- **Task instructions**: Lines to restate from the data below: from the one containing "At what coordinates should I click to accomplish: Select" to the one containing "Select the 1/23/20", both included. Give them again exactly, and only them.

- **Records for this task**:

- Opening Delimiter -

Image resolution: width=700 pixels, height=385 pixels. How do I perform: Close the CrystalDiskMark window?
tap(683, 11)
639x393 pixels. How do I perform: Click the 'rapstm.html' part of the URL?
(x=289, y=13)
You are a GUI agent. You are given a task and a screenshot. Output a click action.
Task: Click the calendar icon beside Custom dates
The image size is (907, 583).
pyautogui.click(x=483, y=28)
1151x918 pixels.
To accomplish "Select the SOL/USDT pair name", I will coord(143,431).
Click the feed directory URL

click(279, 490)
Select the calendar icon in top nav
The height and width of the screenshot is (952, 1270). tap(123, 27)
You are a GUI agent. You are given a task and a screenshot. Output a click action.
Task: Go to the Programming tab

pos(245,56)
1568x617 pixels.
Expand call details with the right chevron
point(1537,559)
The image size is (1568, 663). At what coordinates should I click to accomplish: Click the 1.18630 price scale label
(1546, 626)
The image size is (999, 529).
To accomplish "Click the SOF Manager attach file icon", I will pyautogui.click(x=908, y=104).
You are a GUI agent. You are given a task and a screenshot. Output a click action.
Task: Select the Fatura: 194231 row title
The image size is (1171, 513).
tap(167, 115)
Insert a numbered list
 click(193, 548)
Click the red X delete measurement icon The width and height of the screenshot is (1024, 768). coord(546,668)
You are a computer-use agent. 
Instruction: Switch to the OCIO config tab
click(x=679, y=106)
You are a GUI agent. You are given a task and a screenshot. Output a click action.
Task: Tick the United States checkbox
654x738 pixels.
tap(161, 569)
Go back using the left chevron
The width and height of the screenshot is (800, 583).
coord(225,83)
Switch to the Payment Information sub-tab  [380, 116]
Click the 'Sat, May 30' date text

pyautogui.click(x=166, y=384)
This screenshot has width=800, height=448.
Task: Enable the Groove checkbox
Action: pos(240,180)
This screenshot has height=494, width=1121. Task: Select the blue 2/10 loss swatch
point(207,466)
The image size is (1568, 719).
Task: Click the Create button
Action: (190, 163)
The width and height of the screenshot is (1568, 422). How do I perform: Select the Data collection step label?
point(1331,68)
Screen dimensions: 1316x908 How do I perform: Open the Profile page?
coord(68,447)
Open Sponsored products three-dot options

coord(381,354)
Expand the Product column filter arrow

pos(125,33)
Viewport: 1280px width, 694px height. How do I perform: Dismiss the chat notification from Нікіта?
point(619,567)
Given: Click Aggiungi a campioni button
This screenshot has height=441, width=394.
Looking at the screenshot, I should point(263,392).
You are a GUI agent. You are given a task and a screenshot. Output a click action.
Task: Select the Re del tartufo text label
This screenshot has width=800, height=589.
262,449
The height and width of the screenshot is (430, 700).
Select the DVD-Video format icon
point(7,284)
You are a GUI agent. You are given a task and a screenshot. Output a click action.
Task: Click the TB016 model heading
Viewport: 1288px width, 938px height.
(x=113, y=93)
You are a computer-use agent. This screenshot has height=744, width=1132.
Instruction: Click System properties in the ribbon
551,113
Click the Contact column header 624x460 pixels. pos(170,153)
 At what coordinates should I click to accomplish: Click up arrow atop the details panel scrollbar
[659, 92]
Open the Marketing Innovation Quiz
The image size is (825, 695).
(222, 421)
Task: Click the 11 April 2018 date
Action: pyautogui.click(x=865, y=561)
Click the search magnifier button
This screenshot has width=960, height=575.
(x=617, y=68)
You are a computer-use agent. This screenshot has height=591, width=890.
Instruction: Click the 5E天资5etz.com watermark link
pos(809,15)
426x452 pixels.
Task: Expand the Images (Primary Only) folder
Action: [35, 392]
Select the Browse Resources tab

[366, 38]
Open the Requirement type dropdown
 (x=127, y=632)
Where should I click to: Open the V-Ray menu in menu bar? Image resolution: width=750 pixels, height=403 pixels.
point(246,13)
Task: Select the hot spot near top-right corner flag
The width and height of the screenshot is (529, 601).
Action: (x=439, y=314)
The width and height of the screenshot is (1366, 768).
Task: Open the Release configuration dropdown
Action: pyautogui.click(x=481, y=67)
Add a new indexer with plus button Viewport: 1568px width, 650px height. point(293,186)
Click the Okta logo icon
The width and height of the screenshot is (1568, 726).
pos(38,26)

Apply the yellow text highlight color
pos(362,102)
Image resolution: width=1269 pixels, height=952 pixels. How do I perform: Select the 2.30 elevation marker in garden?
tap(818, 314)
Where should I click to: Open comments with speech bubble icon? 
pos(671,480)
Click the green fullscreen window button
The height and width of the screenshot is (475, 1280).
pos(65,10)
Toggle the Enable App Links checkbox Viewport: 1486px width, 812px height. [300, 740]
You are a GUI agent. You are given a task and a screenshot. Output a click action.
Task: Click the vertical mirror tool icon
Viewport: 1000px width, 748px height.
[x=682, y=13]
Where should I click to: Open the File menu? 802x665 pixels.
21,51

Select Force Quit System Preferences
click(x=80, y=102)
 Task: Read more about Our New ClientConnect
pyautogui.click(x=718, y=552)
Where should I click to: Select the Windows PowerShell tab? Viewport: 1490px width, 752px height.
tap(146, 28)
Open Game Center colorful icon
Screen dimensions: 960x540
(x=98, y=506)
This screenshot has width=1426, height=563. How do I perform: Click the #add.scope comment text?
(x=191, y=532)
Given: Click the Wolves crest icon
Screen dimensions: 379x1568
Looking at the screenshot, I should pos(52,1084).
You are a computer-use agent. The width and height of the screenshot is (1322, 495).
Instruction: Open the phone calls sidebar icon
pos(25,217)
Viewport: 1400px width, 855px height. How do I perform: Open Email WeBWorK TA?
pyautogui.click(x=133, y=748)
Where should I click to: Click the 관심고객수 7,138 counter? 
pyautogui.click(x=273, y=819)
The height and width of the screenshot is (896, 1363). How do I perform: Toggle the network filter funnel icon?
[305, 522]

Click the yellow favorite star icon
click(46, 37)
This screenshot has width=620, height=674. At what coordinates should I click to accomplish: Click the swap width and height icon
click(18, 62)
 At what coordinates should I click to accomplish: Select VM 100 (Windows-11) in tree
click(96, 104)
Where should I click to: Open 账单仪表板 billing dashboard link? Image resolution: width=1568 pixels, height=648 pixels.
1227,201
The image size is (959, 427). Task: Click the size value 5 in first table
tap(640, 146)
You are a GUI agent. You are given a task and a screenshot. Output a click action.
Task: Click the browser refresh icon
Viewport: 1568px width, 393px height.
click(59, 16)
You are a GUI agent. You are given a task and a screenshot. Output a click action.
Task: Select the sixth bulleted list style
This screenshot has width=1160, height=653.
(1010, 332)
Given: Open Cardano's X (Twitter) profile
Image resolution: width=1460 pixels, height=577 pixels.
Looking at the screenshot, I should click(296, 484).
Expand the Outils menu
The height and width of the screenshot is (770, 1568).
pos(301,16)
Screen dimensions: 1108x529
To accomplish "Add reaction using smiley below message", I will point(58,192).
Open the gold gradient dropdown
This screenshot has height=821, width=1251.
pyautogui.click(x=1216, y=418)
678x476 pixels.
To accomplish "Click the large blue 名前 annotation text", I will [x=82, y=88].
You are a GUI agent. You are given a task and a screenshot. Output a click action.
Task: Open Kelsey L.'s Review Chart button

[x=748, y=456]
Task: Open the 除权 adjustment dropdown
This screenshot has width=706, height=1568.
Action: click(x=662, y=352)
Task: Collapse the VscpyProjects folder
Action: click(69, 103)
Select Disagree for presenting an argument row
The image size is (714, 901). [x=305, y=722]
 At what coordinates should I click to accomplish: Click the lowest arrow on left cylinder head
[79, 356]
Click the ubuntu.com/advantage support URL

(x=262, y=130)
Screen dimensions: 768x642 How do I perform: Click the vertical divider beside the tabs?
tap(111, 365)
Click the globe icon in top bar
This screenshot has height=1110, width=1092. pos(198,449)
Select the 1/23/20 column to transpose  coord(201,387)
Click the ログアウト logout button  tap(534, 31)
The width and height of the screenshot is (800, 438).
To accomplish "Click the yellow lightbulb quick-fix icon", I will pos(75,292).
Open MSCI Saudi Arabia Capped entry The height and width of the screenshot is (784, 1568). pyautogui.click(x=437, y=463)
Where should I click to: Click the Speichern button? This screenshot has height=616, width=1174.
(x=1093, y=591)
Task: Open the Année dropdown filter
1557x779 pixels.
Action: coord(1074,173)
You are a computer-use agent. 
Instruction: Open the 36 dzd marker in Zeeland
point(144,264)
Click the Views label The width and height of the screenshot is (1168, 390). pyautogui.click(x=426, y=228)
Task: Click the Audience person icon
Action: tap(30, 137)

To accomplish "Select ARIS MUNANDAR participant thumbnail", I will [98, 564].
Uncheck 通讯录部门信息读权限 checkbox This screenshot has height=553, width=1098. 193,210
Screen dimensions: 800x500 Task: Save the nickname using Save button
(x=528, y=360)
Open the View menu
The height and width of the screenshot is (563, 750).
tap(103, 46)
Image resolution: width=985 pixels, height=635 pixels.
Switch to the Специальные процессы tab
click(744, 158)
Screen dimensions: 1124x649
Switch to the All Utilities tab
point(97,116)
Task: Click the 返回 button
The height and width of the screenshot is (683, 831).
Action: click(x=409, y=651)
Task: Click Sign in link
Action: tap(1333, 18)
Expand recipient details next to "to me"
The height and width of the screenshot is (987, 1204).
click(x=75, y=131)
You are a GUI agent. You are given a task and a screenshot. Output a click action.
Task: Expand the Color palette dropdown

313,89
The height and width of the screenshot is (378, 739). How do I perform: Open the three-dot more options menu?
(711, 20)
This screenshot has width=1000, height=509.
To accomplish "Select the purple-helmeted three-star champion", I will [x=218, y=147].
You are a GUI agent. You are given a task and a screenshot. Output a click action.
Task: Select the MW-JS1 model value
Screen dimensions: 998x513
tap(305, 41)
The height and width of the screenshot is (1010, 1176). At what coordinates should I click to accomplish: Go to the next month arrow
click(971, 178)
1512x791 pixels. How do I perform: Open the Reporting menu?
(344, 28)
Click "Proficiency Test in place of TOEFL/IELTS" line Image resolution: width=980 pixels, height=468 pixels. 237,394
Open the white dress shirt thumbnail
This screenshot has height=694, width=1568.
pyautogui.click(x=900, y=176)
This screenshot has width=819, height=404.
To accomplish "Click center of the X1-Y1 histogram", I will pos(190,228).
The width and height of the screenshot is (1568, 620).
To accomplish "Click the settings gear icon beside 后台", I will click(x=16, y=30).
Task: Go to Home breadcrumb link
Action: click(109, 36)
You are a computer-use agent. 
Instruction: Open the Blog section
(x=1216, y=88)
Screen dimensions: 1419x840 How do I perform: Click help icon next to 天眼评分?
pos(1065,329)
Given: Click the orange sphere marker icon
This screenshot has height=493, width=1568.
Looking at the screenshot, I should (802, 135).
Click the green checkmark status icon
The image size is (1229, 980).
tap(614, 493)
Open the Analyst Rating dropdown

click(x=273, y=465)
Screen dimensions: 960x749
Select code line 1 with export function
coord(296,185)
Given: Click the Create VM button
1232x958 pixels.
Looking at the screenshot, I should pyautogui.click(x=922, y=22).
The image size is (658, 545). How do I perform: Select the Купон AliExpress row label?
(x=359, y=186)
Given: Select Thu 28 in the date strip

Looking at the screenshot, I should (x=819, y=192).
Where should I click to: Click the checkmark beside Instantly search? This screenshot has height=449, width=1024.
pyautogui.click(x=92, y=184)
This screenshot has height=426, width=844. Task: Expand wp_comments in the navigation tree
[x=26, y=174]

- Closing Delimiter -

- **Problem solution**:
 At what coordinates should I click to accomplish: Select VM 100 (Windows-11) in tree
click(96, 104)
Where should I click to: Open 账单仪表板 billing dashboard link? Image resolution: width=1568 pixels, height=648 pixels.
1227,201
The image size is (959, 427). Task: Click the size value 5 in first table
tap(640, 146)
You are a GUI agent. You are given a task and a screenshot. Output a click action.
Task: Click the browser refresh icon
Viewport: 1568px width, 393px height.
click(59, 16)
You are a GUI agent. You are given a task and a screenshot. Output a click action.
Task: Select the sixth bulleted list style
This screenshot has width=1160, height=653.
(1010, 332)
Given: Open Cardano's X (Twitter) profile
Image resolution: width=1460 pixels, height=577 pixels.
Looking at the screenshot, I should click(296, 484).
Expand the Outils menu
The height and width of the screenshot is (770, 1568).
pos(301,16)
Screen dimensions: 1108x529
To accomplish "Add reaction using smiley below message", I will point(58,192).
Open the gold gradient dropdown
This screenshot has height=821, width=1251.
pyautogui.click(x=1216, y=418)
678x476 pixels.
To accomplish "Click the large blue 名前 annotation text", I will [x=82, y=88].
You are a GUI agent. You are given a task and a screenshot. Output a click action.
Task: Open Kelsey L.'s Review Chart button

[x=748, y=456]
Task: Open the 除权 adjustment dropdown
This screenshot has width=706, height=1568.
Action: click(x=662, y=352)
Task: Collapse the VscpyProjects folder
Action: click(69, 103)
Select Disagree for presenting an argument row
The image size is (714, 901). [x=305, y=722]
 At what coordinates should I click to accomplish: Click the lowest arrow on left cylinder head
[79, 356]
Click the ubuntu.com/advantage support URL

(x=262, y=130)
Screen dimensions: 768x642 How do I perform: Click the vertical divider beside the tabs?
tap(111, 365)
Click the globe icon in top bar
This screenshot has height=1110, width=1092. pos(198,449)
Select the 1/23/20 column to transpose  coord(201,387)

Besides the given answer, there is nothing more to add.